The collaborative academic culture at Gies Business impacted Sebastian's trajectory long before he joined the faculty ranks. Working in a specialized experimental field can be isolating. For Sebastian, Gies is more than a job - it's a community, a network of inspiration. He credits parts of his development as a researcher to colleagues and coauthors like Mark Peecher and Jessen Hobson, who made collaboration a priority.

"I've learned a lot and I'm very thankful for what I learned from Jessen and Mark," he explained. "Despite their responsibilities, they always found time to give thoughtful feedback. I'm really looking forward to giving something back."

For Sebastian, Jessen Hobson was more than a collaborator, he was an influential mentor and friend. Hobson, who passed away in 2023, was known across Gies for his generosity with time, enthusiasm for innovation, and ability to inspire colleagues to push their research in new directions. For Sebastian, those conversations were encouragement in a small field, and a reminder that collaboration can be both productive and encouraging.

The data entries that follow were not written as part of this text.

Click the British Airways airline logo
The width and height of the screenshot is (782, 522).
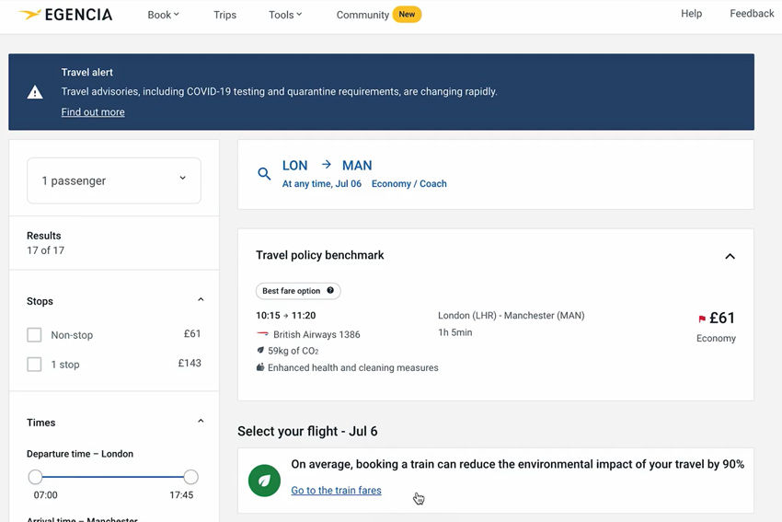click(263, 334)
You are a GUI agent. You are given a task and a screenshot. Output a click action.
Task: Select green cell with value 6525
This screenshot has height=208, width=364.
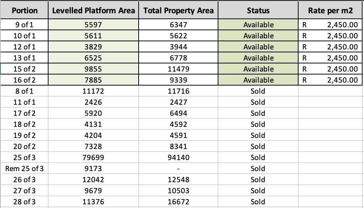coord(93,58)
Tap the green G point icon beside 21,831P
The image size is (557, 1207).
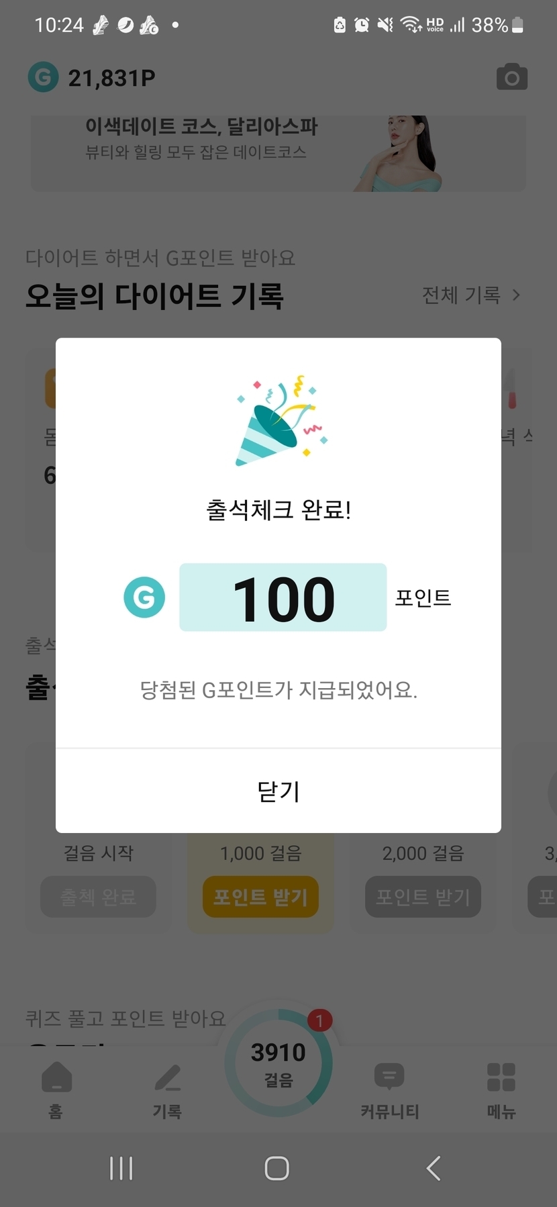(x=43, y=78)
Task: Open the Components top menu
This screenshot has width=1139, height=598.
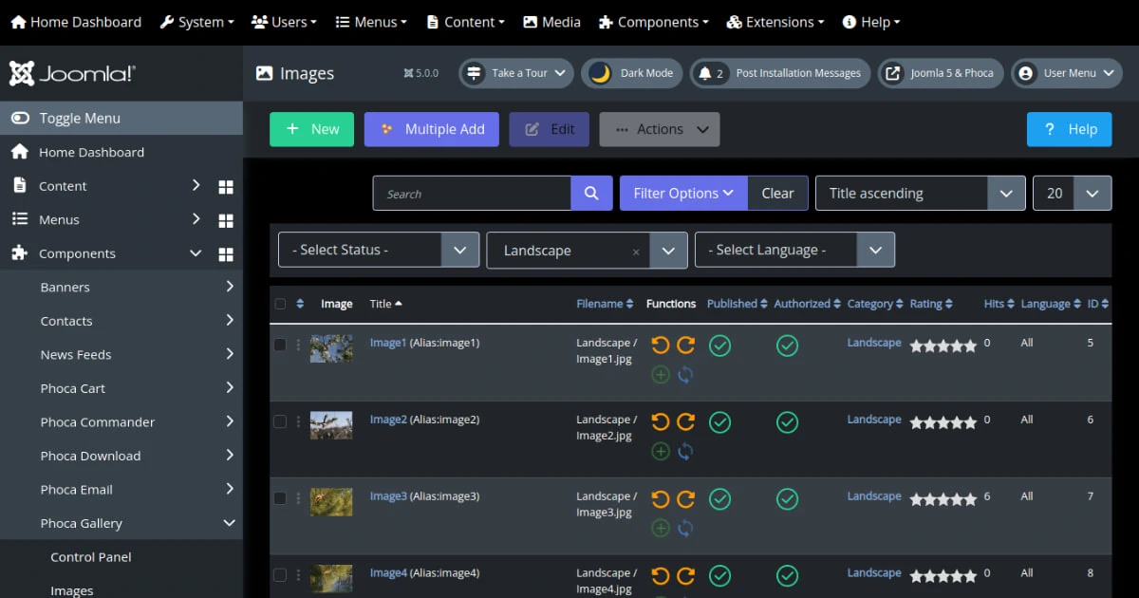Action: [x=654, y=22]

"As an experimentalist in financial accounting, you're already in a small niche," he said.  "Then, even further, I chose experimental economics methodology. So being able to talk to Jessen was very motivating. Finding others who care about these questions meant a lot."

It's the kind of approach he wants to carry forward as he works with Gies PhD students - understanding the potential impact of a short, thoughtful conversation.

Looking forward, he's eager to explore the world of ESG reporting, where non-financial disclosures are reshaping what investors and auditors need to know to serve clients. ESG disclosures are different from traditional financial statements: fragmented, sometimes voluntary, with metrics that don't necessarily connect in predictable ways. For Sebastian, that complexity is exactly why an experimental lens can be helpful.

"I'm looking forward to exploring research connected to ESG reporting. I find it fascinating because I think it changes everything we know. And it's not necessarily interrelated the way financial information is. We're at the beginning of understanding how auditors determine materiality. How do they assess risks in that area?"

This fall, Sebastian will teach ACCY 405: Assurance & Attestation, a class he sees as fundamentally connected to the idea of building trust in markets and society.

"I'm very much looking forward to teaching again," Sebastian continued. "I've taught financial reporting, from introductory to advanced courses, and I'm excited to teach assurance and attestation. Because it's really about trust. How do we instill trust in society? How can we make sure investors can trust reported information? Given the times we're living in, that seems very useful."

That same instinct motivates his scholarship - looking closely at how information flows, how people respond, and how trust is built in the systems that connect them.